_Collected data entries_.
---
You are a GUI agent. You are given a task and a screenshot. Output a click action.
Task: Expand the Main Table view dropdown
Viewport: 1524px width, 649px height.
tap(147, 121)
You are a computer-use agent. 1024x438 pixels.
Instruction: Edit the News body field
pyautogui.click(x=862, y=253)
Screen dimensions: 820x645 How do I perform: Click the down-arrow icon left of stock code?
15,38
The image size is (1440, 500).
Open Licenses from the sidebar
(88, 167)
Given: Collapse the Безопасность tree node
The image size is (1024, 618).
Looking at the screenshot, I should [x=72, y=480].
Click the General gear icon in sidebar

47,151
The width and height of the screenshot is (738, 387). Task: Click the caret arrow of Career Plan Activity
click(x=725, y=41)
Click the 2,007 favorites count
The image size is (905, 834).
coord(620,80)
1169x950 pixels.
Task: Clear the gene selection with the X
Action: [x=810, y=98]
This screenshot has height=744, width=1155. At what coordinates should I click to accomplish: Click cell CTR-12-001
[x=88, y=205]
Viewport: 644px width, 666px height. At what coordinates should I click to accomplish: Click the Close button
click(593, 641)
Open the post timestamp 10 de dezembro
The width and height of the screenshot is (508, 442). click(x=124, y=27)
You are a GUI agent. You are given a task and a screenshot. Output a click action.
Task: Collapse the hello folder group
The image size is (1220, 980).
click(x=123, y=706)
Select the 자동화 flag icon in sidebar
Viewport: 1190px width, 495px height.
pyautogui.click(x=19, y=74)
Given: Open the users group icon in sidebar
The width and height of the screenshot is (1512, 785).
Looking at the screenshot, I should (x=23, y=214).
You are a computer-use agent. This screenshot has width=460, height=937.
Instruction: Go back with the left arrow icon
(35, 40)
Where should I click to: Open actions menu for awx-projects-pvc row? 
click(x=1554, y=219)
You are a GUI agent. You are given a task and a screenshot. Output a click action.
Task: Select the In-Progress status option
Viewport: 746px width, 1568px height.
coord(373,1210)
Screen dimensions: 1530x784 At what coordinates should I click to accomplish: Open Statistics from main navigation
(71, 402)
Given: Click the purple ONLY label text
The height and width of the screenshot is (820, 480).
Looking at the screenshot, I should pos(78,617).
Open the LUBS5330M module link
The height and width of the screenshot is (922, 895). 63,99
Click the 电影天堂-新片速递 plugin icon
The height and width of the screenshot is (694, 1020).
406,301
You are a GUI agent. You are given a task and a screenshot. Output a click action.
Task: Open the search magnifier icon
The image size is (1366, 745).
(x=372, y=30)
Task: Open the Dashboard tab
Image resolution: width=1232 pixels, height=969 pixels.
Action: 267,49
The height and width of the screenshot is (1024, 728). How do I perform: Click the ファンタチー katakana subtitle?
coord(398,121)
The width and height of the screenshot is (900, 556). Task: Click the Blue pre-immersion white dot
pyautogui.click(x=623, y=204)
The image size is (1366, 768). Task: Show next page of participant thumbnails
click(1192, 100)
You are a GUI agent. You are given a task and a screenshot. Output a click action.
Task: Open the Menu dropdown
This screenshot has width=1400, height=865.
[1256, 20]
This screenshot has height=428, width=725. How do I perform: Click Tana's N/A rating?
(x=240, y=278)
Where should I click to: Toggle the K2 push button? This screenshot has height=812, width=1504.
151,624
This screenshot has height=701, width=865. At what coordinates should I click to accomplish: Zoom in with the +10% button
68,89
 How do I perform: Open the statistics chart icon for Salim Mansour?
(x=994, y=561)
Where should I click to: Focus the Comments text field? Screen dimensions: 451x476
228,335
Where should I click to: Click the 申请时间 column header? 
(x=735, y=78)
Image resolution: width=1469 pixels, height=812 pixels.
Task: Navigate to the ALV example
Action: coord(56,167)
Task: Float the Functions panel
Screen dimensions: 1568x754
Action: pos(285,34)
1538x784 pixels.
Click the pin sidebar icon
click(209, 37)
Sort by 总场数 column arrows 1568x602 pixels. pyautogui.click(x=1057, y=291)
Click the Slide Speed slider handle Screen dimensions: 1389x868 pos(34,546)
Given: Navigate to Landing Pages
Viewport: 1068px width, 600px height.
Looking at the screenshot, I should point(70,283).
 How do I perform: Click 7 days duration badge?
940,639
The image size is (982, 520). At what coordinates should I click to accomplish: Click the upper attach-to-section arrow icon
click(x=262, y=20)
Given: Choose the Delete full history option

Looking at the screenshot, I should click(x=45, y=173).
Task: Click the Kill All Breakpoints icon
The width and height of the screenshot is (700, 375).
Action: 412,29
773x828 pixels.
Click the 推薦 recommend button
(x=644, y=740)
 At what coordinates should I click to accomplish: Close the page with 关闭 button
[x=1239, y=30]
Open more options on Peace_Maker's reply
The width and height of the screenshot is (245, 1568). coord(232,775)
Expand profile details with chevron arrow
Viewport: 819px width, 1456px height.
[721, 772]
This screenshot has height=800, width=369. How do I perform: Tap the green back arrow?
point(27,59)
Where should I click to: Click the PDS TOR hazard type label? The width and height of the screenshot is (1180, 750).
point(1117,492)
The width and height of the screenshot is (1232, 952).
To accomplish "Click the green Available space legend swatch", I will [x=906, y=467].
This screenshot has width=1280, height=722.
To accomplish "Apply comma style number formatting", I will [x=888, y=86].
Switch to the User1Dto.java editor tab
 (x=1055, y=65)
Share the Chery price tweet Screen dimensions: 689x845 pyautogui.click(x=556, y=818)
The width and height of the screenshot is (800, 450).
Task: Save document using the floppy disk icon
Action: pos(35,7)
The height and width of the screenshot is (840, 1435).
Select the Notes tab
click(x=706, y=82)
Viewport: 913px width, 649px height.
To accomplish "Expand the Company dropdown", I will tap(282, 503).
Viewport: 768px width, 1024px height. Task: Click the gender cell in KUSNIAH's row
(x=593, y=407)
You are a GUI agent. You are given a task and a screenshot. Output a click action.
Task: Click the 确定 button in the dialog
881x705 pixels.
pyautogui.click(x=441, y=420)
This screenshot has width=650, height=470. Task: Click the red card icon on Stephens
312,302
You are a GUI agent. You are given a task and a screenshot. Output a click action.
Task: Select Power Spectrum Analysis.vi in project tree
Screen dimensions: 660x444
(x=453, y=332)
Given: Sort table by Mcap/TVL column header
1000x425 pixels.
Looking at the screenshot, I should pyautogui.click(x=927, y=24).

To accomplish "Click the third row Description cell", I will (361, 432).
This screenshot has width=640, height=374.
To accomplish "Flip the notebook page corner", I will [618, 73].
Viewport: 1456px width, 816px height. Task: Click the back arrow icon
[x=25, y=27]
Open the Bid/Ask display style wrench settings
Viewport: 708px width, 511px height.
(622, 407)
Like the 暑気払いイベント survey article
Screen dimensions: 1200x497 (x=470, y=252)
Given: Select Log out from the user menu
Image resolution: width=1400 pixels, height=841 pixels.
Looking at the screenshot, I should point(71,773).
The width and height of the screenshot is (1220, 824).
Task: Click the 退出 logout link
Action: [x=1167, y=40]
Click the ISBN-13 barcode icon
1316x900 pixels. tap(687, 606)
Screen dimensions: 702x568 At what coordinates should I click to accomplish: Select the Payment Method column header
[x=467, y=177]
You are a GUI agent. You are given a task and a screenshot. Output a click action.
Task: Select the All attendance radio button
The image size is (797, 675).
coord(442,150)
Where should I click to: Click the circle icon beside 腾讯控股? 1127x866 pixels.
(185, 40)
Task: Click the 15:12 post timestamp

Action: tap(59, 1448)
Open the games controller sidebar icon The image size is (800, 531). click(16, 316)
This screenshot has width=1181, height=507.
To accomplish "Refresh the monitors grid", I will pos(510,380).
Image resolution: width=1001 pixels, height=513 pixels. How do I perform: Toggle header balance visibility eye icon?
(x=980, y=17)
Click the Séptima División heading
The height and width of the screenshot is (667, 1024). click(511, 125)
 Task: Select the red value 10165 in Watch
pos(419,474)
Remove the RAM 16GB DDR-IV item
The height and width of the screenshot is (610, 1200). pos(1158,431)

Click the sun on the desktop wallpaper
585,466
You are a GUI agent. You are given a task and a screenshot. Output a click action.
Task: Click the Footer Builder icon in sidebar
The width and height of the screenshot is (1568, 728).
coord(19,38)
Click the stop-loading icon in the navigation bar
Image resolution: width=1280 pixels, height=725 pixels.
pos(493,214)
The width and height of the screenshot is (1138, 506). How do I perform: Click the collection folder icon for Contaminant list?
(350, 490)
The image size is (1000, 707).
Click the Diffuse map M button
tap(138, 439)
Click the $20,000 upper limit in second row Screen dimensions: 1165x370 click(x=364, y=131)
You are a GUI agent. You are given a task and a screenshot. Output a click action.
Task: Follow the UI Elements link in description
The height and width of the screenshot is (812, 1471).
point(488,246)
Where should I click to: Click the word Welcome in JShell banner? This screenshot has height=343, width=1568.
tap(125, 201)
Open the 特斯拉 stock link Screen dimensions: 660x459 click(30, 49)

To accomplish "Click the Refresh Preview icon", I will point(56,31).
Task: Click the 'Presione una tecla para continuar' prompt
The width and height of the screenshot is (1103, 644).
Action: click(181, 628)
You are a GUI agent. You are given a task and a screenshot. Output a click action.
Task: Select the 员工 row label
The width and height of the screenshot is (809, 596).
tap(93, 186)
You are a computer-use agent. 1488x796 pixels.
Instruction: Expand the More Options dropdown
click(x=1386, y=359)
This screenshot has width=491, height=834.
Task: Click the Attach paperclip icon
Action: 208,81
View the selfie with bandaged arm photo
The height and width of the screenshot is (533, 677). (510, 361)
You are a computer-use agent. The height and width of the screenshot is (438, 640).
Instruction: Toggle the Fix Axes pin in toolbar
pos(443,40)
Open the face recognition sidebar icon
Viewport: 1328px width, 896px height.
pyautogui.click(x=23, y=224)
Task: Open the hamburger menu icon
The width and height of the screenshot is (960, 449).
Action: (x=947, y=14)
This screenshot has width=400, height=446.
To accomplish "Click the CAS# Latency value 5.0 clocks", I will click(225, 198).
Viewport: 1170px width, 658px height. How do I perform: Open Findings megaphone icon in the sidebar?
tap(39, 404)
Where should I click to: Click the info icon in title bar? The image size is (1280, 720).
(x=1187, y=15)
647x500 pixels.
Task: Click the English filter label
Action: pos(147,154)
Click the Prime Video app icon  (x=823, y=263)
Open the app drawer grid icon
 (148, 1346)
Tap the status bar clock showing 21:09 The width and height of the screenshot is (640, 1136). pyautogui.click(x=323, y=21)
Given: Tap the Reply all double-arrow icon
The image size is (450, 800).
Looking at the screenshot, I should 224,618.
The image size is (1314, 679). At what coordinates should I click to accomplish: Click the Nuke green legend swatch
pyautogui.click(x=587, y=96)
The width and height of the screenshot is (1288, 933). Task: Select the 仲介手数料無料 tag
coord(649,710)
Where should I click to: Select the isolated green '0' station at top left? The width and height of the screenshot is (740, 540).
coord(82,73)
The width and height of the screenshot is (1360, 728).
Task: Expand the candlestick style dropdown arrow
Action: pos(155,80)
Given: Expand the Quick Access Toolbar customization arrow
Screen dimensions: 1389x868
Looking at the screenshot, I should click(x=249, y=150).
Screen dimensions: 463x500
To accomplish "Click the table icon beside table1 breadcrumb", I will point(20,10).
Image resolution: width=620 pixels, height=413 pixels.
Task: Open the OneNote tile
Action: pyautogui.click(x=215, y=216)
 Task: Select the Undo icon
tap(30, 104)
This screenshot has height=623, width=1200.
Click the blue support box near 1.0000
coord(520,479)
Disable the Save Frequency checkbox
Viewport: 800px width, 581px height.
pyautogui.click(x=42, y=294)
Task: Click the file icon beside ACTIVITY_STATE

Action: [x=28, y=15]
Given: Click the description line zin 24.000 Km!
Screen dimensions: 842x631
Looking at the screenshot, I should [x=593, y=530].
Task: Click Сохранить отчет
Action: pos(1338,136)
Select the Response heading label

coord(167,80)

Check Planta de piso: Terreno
---
_WHAT THE TASK REQUIRES_.
Copy the lines from the start of the data verbatim, stopping after the line containing "You are a computer-use agent. 1024x438".

_RESPONSE_.
You are a GUI agent. You are given a task and a screenshot. Output a click action.
Task: Expand the Main Table view dropdown
Viewport: 1524px width, 649px height.
tap(147, 121)
You are a computer-use agent. 1024x438 pixels.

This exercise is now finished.